Hi everyone - I have two things for you today - (1) the text of the video mini-sermon I recorded for this past weekend1 and (2) a call-back to an earlier newsletter that I found interesting.
Rabbi Yoel Bin Nun, an iconic rabbinic leader and educator in Israel’s religious zionist movement, recounts an argument with his wife about this Shabbat’s Biblical portion, Parashat Vayera.2 His wife maintained that, throughout the story of the Binding of Isaac, which concludes our portion, Abraham firmly believed that God never actually desired that human sacrifice and that Isaac would somehow emerge unscathed. In effect, she argued that Abraham demonstrated his faith in God by calling God’s bluff.3
Rabbi Bin Nun himself, though, maintained that Abraham really did believe, deep down, that the sacrifice of Isaac might actually take place. And at that critical moment when he stood over the altar to which Isaac was bound, Abraham really did intend to carry out God’s inscrutable command - that even as he hoped that something would happen to spare Isaac’s life, he was prepared to make that sacrifice if it was truly God’s will.
Their debate was not merely an exercise in Biblical interpretation - it reflected their anxieties as their own children and students were drafted into service by the Israel Defense Forces. Rabbi Bin Nun writes that his wife always sent these young men and women off to the army with the implicit expectation, that they would return safely, protected by Divine providence. But Rabbi Bin Nun, who himself served with distinction as a paratrooper in the Six Day War, explains that he had no such conception. He saw himself as a modern-day Abraham leading his loved ones to the altar, encouraging them to put their lives on the line in service to the Jewish people and the State of Israel, despite the very real possibility that it was a sacrifice, that they would not return, if that were indeed God’s will.

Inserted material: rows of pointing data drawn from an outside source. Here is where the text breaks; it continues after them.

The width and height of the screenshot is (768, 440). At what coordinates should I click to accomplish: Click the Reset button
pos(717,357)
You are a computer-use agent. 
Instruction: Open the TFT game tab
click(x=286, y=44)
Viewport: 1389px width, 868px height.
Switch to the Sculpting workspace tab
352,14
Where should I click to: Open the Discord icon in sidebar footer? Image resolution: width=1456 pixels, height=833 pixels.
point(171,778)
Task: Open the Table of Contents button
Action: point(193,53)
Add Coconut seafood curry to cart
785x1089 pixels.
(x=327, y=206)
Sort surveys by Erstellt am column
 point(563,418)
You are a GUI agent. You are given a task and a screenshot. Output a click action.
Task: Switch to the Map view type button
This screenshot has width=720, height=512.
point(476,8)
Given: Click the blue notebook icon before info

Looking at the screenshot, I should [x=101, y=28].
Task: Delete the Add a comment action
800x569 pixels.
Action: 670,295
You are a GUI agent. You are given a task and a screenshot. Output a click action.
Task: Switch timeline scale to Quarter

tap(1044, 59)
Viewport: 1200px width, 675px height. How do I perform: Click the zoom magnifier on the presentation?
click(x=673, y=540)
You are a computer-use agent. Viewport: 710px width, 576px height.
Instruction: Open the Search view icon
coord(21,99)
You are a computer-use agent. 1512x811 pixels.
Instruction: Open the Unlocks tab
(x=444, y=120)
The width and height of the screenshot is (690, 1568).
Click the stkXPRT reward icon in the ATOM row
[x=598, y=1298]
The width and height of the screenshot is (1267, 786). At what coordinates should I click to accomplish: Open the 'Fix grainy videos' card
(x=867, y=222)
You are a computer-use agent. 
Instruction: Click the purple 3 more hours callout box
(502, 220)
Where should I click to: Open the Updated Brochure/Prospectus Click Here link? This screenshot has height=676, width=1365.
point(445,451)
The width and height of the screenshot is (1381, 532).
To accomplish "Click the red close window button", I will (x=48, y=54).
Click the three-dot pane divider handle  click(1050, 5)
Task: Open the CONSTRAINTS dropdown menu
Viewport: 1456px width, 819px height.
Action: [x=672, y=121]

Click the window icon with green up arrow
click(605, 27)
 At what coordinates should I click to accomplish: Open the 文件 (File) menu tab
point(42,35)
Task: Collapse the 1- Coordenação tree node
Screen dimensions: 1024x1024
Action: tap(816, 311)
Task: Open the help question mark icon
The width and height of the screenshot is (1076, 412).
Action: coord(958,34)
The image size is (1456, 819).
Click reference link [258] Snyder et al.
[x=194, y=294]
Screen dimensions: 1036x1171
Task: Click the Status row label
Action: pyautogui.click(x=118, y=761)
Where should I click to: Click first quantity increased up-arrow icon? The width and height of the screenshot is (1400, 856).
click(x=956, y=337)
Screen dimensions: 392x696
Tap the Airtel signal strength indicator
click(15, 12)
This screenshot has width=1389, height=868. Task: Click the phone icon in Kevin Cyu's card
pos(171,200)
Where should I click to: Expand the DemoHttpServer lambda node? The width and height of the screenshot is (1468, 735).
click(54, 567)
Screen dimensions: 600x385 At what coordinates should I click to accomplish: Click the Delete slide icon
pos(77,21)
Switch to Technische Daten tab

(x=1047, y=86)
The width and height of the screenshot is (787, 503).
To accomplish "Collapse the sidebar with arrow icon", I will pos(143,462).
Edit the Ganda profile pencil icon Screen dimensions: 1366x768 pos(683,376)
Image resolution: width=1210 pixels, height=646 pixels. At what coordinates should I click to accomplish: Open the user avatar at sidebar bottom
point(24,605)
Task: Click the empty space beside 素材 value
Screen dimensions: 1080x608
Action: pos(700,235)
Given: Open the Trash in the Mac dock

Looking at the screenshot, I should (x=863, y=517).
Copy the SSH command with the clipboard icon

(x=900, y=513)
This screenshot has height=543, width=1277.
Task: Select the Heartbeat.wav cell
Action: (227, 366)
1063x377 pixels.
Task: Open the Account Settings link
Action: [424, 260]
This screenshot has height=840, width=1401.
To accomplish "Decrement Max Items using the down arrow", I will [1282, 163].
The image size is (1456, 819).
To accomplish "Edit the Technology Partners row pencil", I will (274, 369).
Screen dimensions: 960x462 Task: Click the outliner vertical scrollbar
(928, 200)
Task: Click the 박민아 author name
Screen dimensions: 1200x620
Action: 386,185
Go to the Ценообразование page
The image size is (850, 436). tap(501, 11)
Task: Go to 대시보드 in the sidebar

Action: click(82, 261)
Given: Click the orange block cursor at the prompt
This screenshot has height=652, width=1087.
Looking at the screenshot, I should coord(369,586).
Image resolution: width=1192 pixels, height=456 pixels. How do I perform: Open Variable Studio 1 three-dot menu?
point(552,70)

How poignant to reflect on this debate, with the searing emotions it evokes, as hundreds of thousands of Israelis, in the IDF and reserves, begin their ground operation in Gaza.
This coming week we commemorate Kristallnacht, the devastating pogrom in Germany and Austria, November 9-10, 1938 that first hinted at the horrors to come. The Holocaust culminated a two-thousand-year period in which the Jewish people were powerless, and the Binding of Isaac was understood primarily in the context of martyrdom through an unending series of oppressions, persecutions, and massacres.
How powerful it is, eighty-five years later, to see this same Biblical story of sacrifice and dedication, again invoked after the massacres on October seventh. Now, though, the Binding of Isaac is not (only) about the innocent people slaughtered for being Jewish. Instead, the narrative frames the determined, powerful servicemen and women of the Israel Defense Forces, who bravely step forward, risking (even sacrificing) their lives to protect the reborn, independent Jewish State.
A few months ago, I did a newsletter on one rabbinic interpretation of the Tower of Babel, which I was thinking about in the context of the World Cup at Qatar. In part, I wrote:
in the actual Biblical text, the people specifically don’t build the tower to fulfill the directive of Nimrod - they do it to create “a name.” It sounds like a story for/about themselves…But, actually, their story was Nimrod’s story, and their labor was for him, not for themselves. Even if it gave their lives a sense of meaning and purpose, it was ultimately an expression of Nimrod's will, not theirs…the rabbis are telling us that they weren’t really sacrificing themselves. Nimrod was sacrificing them.
I was reminded of this piece last week because Open For Debate (formerly Intelligence Squared US) took up the question “Does Economic Growth Cost Too Much?” In her closing statement, Katherine Mangu-Ward, editor-in-chief of Reason (a libertarian magazine) actually made reference to the Tower of Babel story, coming out on the side of the people, against God, whom she reads as a stand-in for government authority that holds the people back. (Obviously, she was taking the position that economic growth does not cost too much - so there should be no limits on what people create, develop, or build.)
Peter Victor, who took the other side in the debate, noted that economic growth now accrues more and more to fewer and fewer people - at the expense of an ever-larger population that ultimately bears the burden of all of that economic activity by doing more work for less compensation and benefits, in a rapidly degrading environment.
According to the rabbis of the Midrash, the point of the Tower narrative is to scrutinize who is not explicitly named in the story, yet who stands to gain by all that work - usually, it is not the actual workers. Similarly, we would do well to scrutinize who the Nimrods are in our economy.
My cadence is a little funny in this video, and that is because the teleprompter program i was using was a bit glitchy. It is not always easy to do these videos solo, and I don’t always have the time to make sure they come out perfectly!
I can’t find an English-language version of the essay anywhere. But here is the basic argument recounted by Rabbi David Wolkenfeld in a powerful sermon of his own.
This is also the basis of Rabbi Lord Jonthan Sack’s understanding in this essay, which argues that the test was of the complexity of Abraham’s faith - the ability to keep contradictory thoughts in his head at the same time and live with that tension.